Harry has been dead and got better. He has become a father, but has not yet really embraced the role of Dad. He has lost everything he owned, but he is more powerful than ever. No longer just a chump wizard who always has the White Council breathing down his neck, he is a full-fledged warden of the Council (for quite a while now), a member of its magical law-enforcement branch. No longer housed in a cramped basement apartment, he has become the warden of a demon prison on a Lake Michigan island you won't find on any map. No longer a consultant with the Chicago Police Department, his on and (mostly) off romance with former Detective Karrin Murphy is throwing off more sparks than ever. No longer just a target of a vampire vendetta, he is the guy who wiped out an entire court of vampires. No longer just the Za Lord whose offerings of pizza buy the loyalty of a band of little people with wings, he is the Winter Knight, champion of Queen Mab herself.
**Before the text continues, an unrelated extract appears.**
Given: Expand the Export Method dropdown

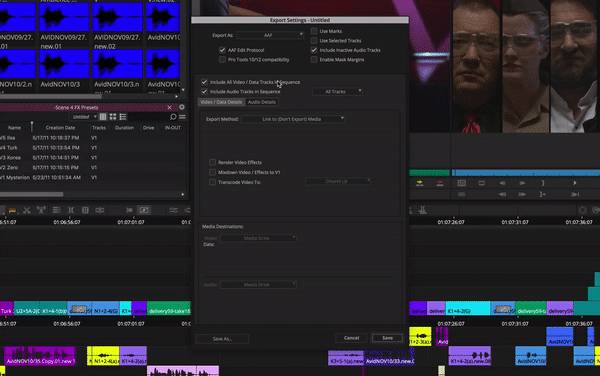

No longer the guardian of the swords of the angelically protected order of Knights of the Cross, he now finally chooses the next knight worthy of bearing the sword.
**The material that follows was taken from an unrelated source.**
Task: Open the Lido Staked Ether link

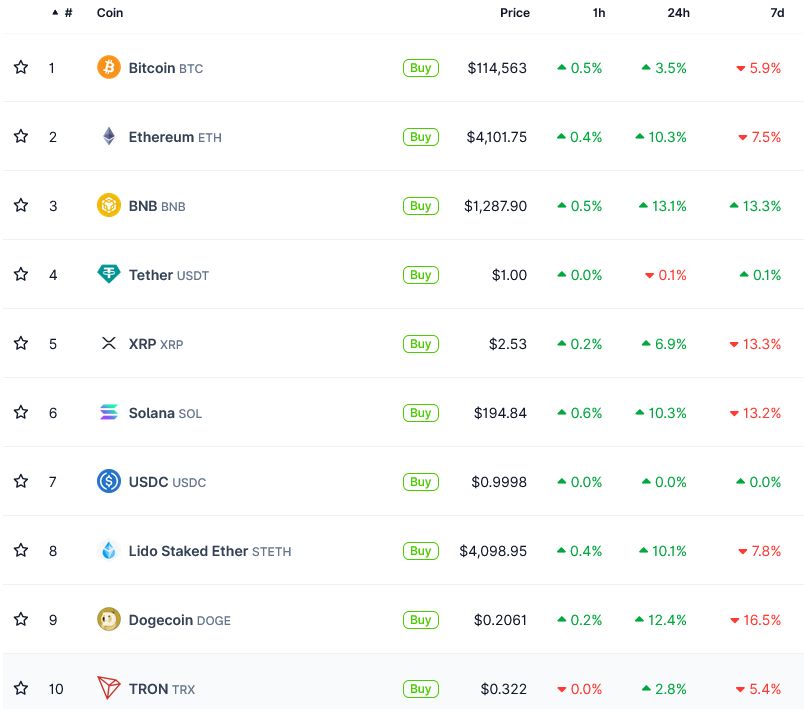Action: click(188, 551)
But before he does that, he has to navigate one of the trickiest, stickiest courses of traps, double-crosses, and conflicting agendas ever. Get this: by command of Queen Mab, he has to help one of his bitterest enemies, Nicodemus Archleone of the Order of the Blackened Denarius, break into the second most secure vault in Chicago. Not only does this mean working with a virtually indestructible villain, a casual murderer who shares headspace with a genuine fallen angel and who commands a coterie of squires who have willingly agreed to have their tongues cut out. It also means violating the sanctum sanctorum of Gentleman Johnny Marcone, a vanilla mortal gangster so dangerous and resourceful that he managed to become Baron of Chicago under the Unseelie Accords. Even that is only the first step in a heist of an even more unassailable stronghold, belonging to an order of being before whom mortals cower and blubber. And the nature of Mab's deal with Nicodemus is such that Dresden has to honor it, though he would like nothing better than to put a spike in the denarian's wheel. Mab, in fact, expects him to stab Nicodemus in the back. She insists on it. Only, if he values his life or his sanity, he must not do it until Nicodemus stabs him in the back first.
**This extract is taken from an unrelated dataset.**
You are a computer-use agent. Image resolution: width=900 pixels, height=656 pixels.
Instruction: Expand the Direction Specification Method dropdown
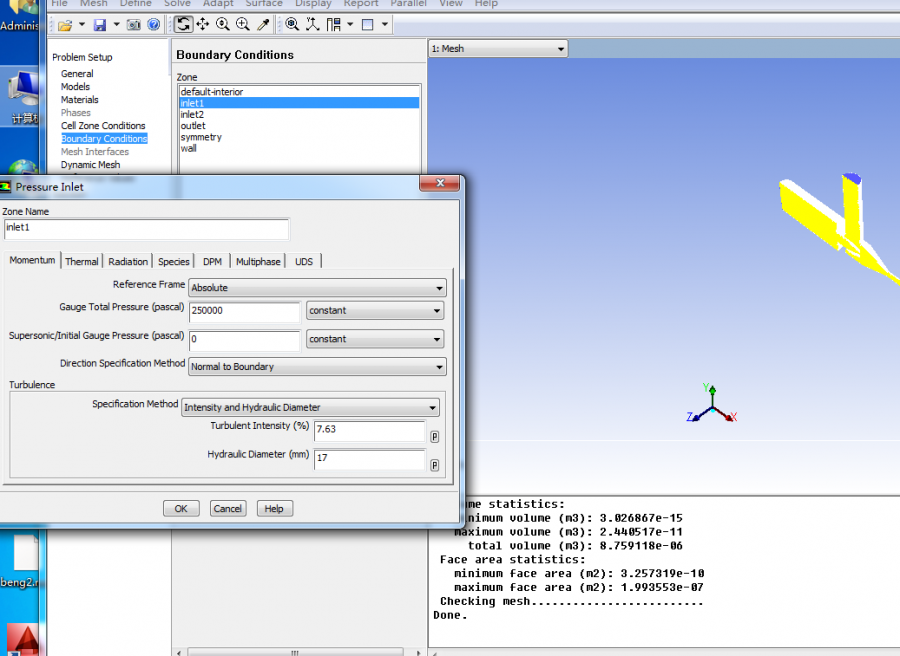pyautogui.click(x=317, y=367)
It's the kind of tight spot that forces a fellow to keep strange company, like the thief who stole the Shroud of Turin in an earlier installment, and a couple of renegade warlocks he has dealt with before, and a creature that combines the physique of Bigfoot with an immunity to magic and a mind of pure evil. He has to bring a former Knight of the Cross, long sidelined by injuries in the line of duty, back into the game and somehow get him to work on the same team as a fallen angel, for a while. And he has to run a gauntlet of things that can slice, dice, puree, and charbroil human bodies, all while his skull is about to split open from a mysterious entity growing inside. It's the kind of caper Dresden specializes in, a caper fraught with conflicting loyalties, with mental, physical, and moral traps and puzzles. It's the kind of caper in which failure is not an option, but success might be just as bad. And before it's over, the little girl who owns his heart will be in terrible danger.

Like I said, still engaged. I'm also impressed by audio-book reader James Marsters, the actor who played Spike on Buffy. Not only does he own the voice of Harry Dresden, but he has the versatility, knack for accents, and downright acting chops to sell any character, human or otherwise. As for Jim Butcher, he keeps starting blockbuster fantasy series by trying to write a stupid novel and failing. May he continue to fail just as miserably!